Au sortir de la guerre, la nécessité de constructions, la croissance rapide ont favorisé la mise en place d’un cadre très réglementé pour gérer et agrandir les villes. Le premier choc pétrolier et le ralentissement de la croissance ont conduit à réinvestir les villes et à repenser leur développement. Les années 1980 ont ainsi vu fleurir les « projets urbains » portés par la multiplication des zones d’aménagement concerté (ZAC) – un cadre réglementaire né pour faciliter et canaliser les opérations d’aménagement et la construction.
Il aura fallu attendre les années 2000 pour disposer d’un cadre législatif qui ouvre la planification urbaine vers les choix de société. Avec la loi SRU (loi relative à la solidarité et au renouvellement urbains) et les lois successives Grenelle et ALUR (loi pour l’accès au logement et un urbanisme rénové), le législateur oblige à réfléchir aux projets urbains à partir des questions de société et d’environnement et non plus à partir des seules problématiques d’aménagement : ce n’est plus à la société de s’adapter à la ville, la ville doit aussi faire sa part du chemin… Suivant cette ambition, certaines opérations tentent aujourd’hui d’aller plus loin et ouvrent la porte à un urbanisme de processus pensé en interaction avec tous les acteurs de la cité. En parallèle, la ville s’ouvre à la complexité, à la richesse de la diversité, à la mutabilité, proposant un avenir construit à partir de ce qui est déjà là, le stock actif, en le stimulant plutôt qu’en le reconstruisant.
Bon gré, mal gré, les préoccupations croissantes en matière d’environnement, le besoin d’intégrer les nouveaux usages, territoriaux comme digitaux, la nécessité d’un urbanisme plus respectueux des habitants, installent une situation inédite et imposent de renouveler les cadres d’évolution et de gestion de la ville.
Les illusions perdues de la loi SRU ?

[Entrées enregistrées]
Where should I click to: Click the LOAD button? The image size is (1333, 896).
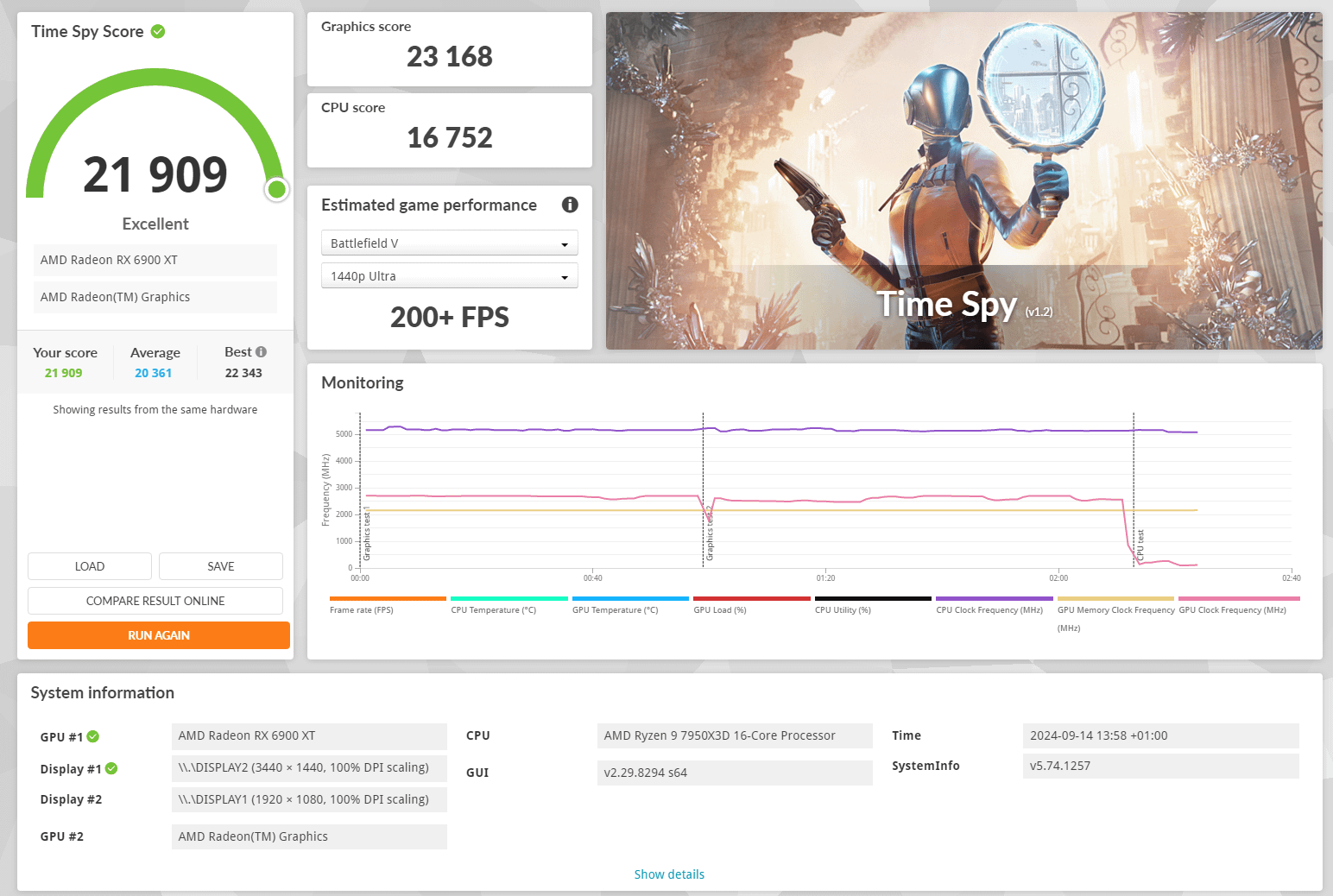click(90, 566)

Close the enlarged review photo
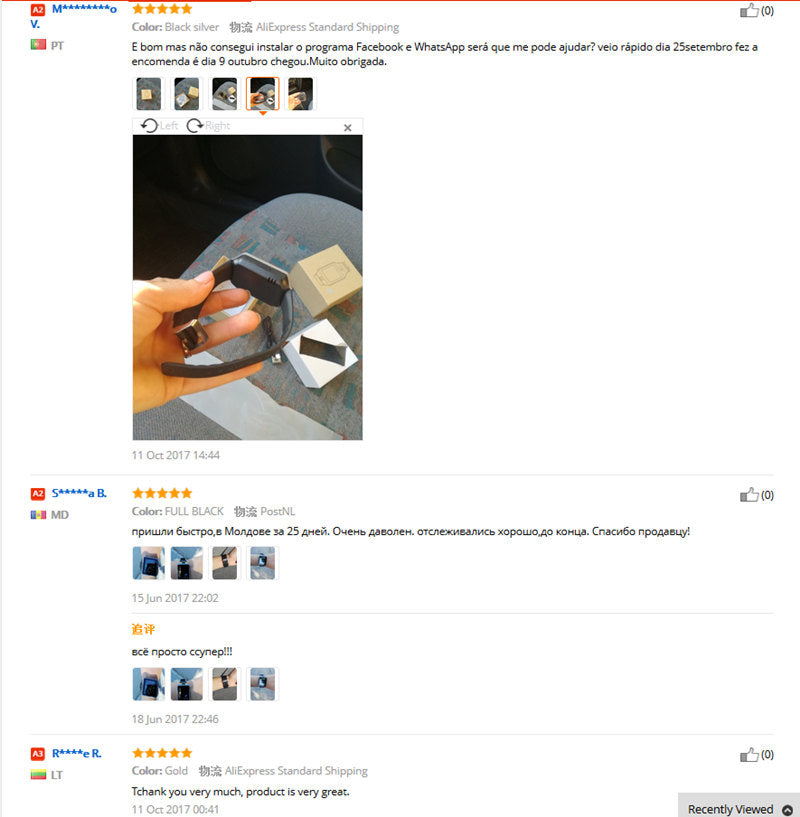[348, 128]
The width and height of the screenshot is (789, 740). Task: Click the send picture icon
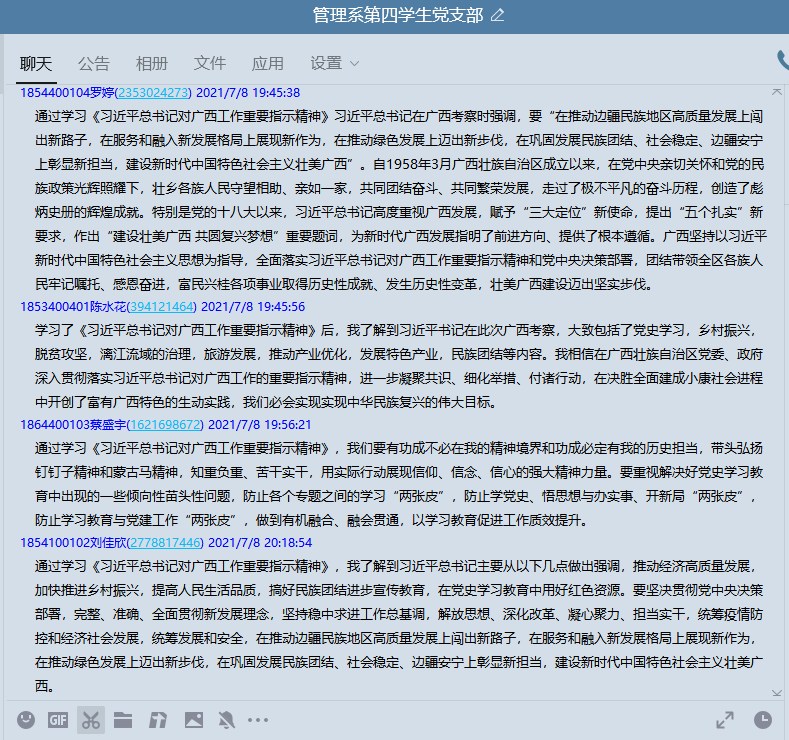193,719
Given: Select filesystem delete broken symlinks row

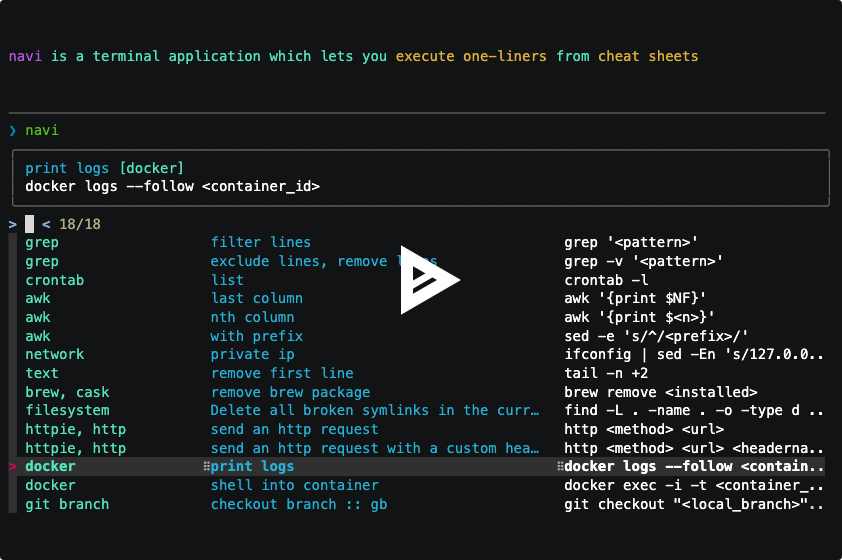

- CONSIGNE:
Restitue à l'identique le passage de l'extrait sur l'urbanisme qui commence à "Bon gré, mal" et se termine à "la loi SRU ?".

- EXERCICE CORRIGÉ:
Bon gré, mal gré, les préoccupations croissantes en matière d’environnement, le besoin d’intégrer les nouveaux usages, territoriaux comme digitaux, la nécessité d’un urbanisme plus respectueux des habitants, installent une situation inédite et imposent de renouveler les cadres d’évolution et de gestion de la ville.
Les illusions perdues de la loi SRU ?